TASK PROMPT » Print nothing but the lines below starting at the line that holds "Where should I" and ending at the line that holds "Task: Go to the 信访指南 menu item", including both, each exactly as written.

RECORDS FOR THE EXERCISE »
++++++++

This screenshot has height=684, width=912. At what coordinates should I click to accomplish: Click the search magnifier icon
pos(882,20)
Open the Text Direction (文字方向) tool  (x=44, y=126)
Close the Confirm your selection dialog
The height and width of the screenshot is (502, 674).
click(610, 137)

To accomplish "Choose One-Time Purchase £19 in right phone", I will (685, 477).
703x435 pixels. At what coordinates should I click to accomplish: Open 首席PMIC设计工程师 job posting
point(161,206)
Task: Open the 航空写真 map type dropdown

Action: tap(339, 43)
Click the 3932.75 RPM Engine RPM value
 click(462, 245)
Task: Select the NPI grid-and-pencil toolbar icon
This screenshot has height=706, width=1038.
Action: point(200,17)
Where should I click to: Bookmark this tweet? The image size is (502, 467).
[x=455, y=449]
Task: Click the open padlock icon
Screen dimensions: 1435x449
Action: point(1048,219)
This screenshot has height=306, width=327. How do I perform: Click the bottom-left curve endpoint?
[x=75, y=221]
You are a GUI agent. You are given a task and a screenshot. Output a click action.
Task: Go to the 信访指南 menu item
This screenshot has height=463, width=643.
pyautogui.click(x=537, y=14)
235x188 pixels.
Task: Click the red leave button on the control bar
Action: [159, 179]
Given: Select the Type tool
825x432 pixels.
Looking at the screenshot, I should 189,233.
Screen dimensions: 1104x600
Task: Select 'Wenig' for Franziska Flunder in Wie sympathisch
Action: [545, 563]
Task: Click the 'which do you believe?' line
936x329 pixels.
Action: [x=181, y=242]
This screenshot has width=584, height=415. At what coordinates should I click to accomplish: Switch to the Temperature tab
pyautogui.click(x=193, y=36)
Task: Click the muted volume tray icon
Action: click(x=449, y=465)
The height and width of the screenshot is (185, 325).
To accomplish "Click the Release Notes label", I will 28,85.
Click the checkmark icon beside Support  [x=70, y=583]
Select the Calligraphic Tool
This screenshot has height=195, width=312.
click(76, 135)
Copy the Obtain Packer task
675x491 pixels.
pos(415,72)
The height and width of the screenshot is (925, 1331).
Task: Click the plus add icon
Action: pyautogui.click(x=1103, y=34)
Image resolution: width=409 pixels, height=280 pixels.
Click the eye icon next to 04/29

++++++++

RESULT »
Where should I click to: Bookmark this tweet? The image size is (502, 467).
[x=455, y=449]
Task: Click the open padlock icon
Screen dimensions: 1435x449
Action: point(1048,219)
This screenshot has height=306, width=327. How do I perform: Click the bottom-left curve endpoint?
[x=75, y=221]
You are a GUI agent. You are given a task and a screenshot. Output a click action.
Task: Go to the 信访指南 menu item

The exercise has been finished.